Vio el rostro de un hombre viejo, un rostro devastado y comido por el tiempo. Sus manos descarnadas golpeaban los muros de cristal de su prisión. Su boca vociferante aullaba amenazas.

Raistlin esperó, rígido, a escuchar la voz en su cabeza. La boca se abría y cerraba y farfullaba, mientras Raistlin sonreía.

No oía nada. Todo era silencio.

Pasó la mano sobre la superficie lisa y fría del Orbe de los Dragones, y el objeto empezó a menguar. Cuando no era más grande que una canica, Raistlin lo cogió y la dejó caer en su bolsa. Desmontó el tosco soporte y deslizó las piezas en un bolsillo de su túnica negra.

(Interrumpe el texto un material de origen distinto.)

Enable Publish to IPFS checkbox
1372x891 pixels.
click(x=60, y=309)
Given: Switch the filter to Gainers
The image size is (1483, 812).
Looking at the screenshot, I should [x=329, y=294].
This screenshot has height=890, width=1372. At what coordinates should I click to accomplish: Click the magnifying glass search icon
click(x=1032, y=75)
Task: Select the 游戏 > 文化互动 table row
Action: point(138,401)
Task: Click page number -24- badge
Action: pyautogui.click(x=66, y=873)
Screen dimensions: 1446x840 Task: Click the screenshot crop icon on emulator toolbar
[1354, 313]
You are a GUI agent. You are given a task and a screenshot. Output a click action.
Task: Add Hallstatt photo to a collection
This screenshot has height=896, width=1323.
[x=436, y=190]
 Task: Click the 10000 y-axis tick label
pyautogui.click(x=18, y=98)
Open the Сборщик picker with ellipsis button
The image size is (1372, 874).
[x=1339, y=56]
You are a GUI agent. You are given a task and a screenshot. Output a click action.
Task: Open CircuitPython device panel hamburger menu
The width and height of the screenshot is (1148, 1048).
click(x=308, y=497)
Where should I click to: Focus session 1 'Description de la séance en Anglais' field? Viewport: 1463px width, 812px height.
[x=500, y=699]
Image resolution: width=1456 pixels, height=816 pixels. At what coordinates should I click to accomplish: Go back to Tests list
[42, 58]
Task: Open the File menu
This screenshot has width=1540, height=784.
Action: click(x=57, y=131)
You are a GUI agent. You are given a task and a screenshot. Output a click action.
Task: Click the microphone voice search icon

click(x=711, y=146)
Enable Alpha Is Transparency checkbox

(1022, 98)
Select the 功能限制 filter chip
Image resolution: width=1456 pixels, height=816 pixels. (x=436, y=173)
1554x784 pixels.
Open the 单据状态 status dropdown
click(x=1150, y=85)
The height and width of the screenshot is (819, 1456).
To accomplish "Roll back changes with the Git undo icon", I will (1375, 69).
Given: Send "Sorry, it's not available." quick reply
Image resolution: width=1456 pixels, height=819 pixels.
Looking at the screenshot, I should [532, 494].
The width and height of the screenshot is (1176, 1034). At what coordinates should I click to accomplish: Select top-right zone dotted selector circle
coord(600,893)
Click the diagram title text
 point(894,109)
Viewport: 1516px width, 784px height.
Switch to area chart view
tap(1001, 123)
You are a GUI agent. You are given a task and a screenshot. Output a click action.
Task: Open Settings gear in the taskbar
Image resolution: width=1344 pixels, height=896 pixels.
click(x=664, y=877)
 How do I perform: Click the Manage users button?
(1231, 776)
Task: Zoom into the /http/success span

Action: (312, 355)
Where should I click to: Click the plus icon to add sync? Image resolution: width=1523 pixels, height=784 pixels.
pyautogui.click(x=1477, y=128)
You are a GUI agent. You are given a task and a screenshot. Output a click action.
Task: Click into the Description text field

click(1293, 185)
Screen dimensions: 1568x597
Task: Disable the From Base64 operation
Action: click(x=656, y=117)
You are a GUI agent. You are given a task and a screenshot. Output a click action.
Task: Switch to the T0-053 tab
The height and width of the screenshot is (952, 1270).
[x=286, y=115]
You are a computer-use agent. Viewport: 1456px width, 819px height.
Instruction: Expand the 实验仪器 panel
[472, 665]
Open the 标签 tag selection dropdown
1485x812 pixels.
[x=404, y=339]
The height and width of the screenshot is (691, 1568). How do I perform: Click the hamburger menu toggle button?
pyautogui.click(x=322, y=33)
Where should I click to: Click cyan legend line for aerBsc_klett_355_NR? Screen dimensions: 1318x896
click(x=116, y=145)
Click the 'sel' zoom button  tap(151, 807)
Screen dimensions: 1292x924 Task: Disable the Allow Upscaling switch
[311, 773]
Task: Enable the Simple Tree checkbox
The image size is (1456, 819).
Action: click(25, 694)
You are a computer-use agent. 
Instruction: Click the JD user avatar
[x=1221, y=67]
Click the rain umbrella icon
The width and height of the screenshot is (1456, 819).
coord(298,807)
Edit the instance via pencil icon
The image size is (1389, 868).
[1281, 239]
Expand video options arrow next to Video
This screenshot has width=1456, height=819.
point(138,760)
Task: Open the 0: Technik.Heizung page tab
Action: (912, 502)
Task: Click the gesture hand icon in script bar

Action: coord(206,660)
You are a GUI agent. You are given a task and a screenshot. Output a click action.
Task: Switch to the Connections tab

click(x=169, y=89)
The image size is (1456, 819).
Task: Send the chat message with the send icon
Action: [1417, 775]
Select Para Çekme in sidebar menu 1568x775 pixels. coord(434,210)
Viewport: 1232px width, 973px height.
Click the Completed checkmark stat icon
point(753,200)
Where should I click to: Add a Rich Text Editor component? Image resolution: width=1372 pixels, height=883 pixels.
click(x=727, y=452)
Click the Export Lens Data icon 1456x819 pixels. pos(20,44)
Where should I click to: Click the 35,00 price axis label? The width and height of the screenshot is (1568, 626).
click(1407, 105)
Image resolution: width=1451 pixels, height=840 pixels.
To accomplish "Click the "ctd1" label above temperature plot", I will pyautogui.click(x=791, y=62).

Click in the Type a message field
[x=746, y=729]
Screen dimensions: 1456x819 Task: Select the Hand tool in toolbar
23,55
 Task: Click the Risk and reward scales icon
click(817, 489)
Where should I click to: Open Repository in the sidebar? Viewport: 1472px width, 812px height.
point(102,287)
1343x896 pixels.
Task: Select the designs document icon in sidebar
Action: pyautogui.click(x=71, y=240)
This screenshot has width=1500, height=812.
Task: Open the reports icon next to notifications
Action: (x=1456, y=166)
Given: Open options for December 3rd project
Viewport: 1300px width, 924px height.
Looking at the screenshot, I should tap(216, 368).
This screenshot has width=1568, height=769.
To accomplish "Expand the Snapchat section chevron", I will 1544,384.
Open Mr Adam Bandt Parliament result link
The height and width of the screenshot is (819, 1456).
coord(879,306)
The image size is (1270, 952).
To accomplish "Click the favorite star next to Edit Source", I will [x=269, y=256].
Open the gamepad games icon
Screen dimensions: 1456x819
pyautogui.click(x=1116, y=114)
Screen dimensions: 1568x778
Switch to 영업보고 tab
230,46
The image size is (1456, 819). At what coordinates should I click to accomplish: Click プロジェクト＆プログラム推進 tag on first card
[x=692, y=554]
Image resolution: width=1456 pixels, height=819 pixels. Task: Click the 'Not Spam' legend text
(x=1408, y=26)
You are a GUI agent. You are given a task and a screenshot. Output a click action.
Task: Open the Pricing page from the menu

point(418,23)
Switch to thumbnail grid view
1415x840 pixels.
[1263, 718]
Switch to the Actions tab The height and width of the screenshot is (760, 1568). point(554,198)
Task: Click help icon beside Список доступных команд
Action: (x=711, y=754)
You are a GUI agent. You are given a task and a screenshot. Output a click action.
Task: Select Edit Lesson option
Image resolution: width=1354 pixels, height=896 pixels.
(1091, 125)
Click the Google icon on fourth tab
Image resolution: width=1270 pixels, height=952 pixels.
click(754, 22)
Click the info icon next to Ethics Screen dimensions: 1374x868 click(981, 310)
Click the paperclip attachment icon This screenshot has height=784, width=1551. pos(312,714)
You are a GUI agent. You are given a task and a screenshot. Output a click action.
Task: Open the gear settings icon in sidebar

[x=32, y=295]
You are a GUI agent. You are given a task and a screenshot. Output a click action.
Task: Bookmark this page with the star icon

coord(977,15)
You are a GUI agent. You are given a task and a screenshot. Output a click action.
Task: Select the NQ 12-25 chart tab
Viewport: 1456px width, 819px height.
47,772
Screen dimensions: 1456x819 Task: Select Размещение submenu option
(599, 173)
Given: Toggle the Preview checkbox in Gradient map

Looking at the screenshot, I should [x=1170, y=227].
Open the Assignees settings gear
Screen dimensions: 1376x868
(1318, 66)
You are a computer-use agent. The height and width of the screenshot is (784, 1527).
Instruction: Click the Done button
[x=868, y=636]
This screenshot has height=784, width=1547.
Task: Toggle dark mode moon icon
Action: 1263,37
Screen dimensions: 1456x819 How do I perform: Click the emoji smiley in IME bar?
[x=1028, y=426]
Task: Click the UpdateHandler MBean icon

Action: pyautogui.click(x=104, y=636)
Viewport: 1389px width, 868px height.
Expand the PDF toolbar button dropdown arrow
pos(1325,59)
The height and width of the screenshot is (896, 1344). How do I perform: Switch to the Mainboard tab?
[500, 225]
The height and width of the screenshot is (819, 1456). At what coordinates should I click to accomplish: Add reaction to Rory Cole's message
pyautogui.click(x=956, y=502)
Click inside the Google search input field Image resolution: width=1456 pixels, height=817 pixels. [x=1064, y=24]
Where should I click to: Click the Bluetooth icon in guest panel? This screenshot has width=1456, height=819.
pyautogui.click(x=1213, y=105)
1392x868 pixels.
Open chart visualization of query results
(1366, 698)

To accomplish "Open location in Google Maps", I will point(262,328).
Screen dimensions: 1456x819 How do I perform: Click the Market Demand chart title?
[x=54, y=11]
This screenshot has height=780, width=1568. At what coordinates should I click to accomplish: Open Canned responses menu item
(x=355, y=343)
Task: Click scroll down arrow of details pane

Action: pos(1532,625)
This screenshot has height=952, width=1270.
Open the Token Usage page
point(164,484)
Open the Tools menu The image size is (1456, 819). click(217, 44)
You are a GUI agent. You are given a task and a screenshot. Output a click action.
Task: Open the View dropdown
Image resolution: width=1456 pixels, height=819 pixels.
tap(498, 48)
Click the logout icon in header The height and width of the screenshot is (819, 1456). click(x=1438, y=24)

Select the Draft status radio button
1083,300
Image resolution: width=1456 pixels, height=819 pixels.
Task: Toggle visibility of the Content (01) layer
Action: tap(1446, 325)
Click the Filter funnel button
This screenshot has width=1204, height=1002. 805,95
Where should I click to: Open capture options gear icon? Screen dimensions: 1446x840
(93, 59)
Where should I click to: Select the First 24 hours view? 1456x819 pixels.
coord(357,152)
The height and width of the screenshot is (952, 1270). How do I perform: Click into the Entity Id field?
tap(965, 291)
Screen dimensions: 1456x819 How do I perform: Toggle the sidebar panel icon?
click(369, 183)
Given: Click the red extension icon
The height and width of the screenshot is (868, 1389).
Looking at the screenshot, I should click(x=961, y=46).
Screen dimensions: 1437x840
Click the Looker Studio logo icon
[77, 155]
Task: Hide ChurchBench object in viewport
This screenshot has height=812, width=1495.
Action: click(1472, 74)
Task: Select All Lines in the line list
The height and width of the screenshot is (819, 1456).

Se detuvo un momento antes de salir de la taberna, para contemplar las mesas y las sillas vacías. Podía ver a los hechiceros allí sentados, bebiendo vino elfo y cerveza de los enanos.

—Un día volveré —les dijo Raistlin—. Me sentaré con vosotros y beberemos juntos. Brindaremos por la magia. Un día, cuando sea Señor del Pasado y el Presente, viajaré a través del tiempo. Volveré. Y cuando vuelva, venceré donde él ha fracasado.

Raistlin se echó la capucha de la túnica negra sobre la cabeza y salió de El Sombrero del Hechicero.